··· TEXTO MOSTRADO
La edad media de los bañistas superaba según creo los setenta, hombres y mujeres, de forma que aquellos cuerpos semidesnudos de la piscina, desprovistos de afeites, coloretes, adornos y disfraces, eran un espectáculo deprimente. Cada poco, la chica encargada de la piscina decía en voz alta tres o cuatro nombres, para que salieran del agua y se pusieran el albornoz camino de otro tratamiento. Igualmente, cada poco, se incorporaban nuevos bañistas. De esa forma, el número de pacientes no superaba el aforo permitido.
Me comentó con tristeza, mi compañero, la frustrante incongruencia de que la encargada, una joven preciosa, fuera completamente tapada con un uniforme blanco.
—Coño, podrían haber tenido un detalle con los hombres. Eso también es terapia.
El primer día, cuando la chica nombró a los cuatro que debían salir, cumplido su turno, sólo salieron tres. Ella repitió, luego insistió y más tarde se cabreó:
—¡Eusebio Martínez, tiene que salir ya!
La caravana de la noria, como si tal cosa. La chica lo repitió tres veces más y cada vez más alto. En vista del nulo resultado y para que sus gritos fueran más nítidos, paró los chorros del agua, de forma que se hizo un silencio total.
—¡Eusebio Martínez, sé que está aquí, y tiene usted que salir! Por última vez, ¡Eusebio Martínez!
Mi compañero y yo asistíamos divertidos a la escena y a la desesperación de la pobre chica, incapaz de comprender por qué Eusebio Martínez se resistía tan numantinamente a abandonar la piscina. Todos nosotros, expertos lectores de Ágata Christie, sabíamos que ninguna de las siete señoras que estaban en el agua era Eusebio Martínez; así que debía tratarse, sin duda, de uno de los cuatro hombres que aún quedaban en la fila y a quienes miraban las señoras con grave gesto acusatorio. Tres de ellos, mirándose entre sí, pusieron cara de extrañeza que pretendía ser también exculpatoria. Por fin, uno de ellos le tocó en el hombro al cuarto, un anciano delgadito con cara de no comprender nada y al que, simultáneamente, pegó un grito feroz en la oreja derecha. El pobre hombre abandonó el redil avergonzado y la chica conectó los chorros de nuevo. Y es que evidentemente la piscina y el “sonotone” son incompatibles y el sufrido caballero se lo había dejado en la mesita de noche. Esta valiosa lección, completamente gratuita, creo que me será de enorme utilidad en el caso de que me quede sordo y persista mi afición por los balnearios.
······
··· EXTRACTOS DE REGISTROS
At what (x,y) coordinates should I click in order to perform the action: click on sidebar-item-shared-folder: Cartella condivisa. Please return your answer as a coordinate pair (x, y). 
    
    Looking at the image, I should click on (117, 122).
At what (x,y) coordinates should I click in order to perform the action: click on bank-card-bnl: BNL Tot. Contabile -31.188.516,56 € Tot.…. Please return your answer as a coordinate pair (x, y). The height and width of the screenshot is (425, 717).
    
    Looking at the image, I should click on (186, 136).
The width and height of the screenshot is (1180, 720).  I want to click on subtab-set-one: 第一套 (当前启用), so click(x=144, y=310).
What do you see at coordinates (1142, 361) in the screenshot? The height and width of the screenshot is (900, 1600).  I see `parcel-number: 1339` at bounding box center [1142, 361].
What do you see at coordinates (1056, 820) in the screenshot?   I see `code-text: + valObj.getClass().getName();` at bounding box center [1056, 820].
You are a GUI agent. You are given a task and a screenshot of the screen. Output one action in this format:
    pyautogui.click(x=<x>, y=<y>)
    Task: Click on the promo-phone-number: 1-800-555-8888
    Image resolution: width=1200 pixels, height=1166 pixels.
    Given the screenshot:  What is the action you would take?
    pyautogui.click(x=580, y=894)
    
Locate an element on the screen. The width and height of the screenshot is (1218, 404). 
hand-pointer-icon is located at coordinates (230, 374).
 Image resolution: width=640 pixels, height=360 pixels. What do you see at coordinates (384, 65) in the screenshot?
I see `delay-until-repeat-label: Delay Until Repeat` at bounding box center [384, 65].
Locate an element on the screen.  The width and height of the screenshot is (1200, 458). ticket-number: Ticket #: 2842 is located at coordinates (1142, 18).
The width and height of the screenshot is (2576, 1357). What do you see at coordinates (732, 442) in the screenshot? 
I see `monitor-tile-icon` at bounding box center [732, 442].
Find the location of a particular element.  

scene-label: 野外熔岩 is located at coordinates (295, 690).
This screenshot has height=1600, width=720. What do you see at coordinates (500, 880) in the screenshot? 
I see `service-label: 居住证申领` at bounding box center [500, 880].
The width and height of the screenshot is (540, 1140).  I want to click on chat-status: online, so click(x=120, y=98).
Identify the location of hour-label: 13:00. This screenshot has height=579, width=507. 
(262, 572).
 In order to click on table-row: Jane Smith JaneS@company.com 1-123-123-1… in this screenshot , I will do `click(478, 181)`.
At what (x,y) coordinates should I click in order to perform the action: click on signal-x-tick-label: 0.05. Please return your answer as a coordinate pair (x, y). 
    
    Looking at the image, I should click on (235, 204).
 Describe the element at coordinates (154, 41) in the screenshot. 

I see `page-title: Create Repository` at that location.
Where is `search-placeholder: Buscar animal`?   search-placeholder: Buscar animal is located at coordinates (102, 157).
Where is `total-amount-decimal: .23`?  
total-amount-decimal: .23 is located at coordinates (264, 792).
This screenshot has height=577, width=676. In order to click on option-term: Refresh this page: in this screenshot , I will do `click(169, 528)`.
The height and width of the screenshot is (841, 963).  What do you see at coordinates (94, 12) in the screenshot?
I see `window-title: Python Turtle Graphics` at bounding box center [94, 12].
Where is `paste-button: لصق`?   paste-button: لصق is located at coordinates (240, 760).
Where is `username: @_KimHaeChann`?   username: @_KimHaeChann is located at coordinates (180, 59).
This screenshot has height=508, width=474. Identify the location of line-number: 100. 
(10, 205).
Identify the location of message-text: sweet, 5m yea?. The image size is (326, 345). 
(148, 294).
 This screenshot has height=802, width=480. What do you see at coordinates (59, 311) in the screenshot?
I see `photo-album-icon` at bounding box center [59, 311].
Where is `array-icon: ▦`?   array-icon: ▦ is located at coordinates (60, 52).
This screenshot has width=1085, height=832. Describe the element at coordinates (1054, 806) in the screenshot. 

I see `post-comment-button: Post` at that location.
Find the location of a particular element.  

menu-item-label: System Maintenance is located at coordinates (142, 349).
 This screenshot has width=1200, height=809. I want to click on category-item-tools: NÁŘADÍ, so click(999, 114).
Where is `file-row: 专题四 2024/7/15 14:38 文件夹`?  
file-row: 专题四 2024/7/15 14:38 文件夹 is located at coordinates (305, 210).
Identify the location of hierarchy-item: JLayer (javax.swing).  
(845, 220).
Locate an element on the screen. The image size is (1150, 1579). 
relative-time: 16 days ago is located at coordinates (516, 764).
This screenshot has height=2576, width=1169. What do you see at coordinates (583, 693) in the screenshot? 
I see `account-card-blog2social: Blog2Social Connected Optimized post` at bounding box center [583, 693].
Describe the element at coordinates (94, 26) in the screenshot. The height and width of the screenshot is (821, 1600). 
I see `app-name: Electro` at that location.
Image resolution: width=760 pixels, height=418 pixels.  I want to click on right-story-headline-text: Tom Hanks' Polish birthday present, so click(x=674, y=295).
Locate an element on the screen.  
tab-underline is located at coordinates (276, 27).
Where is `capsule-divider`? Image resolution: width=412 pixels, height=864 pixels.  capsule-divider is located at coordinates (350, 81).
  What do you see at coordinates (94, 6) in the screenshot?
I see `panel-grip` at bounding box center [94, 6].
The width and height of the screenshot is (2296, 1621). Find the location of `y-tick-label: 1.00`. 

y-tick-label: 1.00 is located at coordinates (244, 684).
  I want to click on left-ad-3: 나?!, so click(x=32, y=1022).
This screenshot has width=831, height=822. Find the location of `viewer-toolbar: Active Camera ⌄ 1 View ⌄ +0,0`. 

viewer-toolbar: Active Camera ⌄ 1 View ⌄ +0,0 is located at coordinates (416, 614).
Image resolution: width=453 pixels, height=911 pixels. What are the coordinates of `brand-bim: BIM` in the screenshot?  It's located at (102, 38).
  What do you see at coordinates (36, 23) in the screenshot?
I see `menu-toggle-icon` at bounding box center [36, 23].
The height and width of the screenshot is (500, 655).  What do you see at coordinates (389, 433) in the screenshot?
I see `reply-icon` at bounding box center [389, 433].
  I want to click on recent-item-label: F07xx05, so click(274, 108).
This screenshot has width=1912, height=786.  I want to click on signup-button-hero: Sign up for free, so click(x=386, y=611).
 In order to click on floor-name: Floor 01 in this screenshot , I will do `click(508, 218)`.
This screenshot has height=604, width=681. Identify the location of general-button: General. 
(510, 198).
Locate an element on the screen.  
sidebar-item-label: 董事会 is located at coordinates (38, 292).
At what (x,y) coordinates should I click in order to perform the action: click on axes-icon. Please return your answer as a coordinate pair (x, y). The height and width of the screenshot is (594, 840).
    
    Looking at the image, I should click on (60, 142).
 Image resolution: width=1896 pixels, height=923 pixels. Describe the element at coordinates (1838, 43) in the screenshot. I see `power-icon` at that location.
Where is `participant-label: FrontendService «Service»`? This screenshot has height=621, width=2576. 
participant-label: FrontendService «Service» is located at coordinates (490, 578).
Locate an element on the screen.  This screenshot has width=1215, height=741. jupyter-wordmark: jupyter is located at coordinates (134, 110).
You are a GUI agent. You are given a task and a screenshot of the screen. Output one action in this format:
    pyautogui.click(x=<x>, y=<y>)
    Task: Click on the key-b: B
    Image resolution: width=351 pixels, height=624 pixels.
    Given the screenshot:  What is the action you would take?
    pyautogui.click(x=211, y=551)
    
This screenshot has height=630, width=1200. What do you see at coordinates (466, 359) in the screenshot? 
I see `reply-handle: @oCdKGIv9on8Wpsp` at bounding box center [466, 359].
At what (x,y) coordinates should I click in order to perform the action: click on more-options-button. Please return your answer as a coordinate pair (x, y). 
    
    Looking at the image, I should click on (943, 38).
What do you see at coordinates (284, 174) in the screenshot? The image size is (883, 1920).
······
• [TUS INSTRUCCIONES]
Reproduce sin cambios el fragmento del relato sobre el balneario que empieza en «El primer día, cuando» y termina en «vez, ¡Eusebio Martínez!».

• [RESPUESTA DEL EJERCICIO]
El primer día, cuando la chica nombró a los cuatro que debían salir, cumplido su turno, sólo salieron tres. Ella repitió, luego insistió y más tarde se cabreó:
—¡Eusebio Martínez, tiene que salir ya!
La caravana de la noria, como si tal cosa. La chica lo repitió tres veces más y cada vez más alto. En vista del nulo resultado y para que sus gritos fueran más nítidos, paró los chorros del agua, de forma que se hizo un silencio total.
—¡Eusebio Martínez, sé que está aquí, y tiene usted que salir! Por última vez, ¡Eusebio Martínez!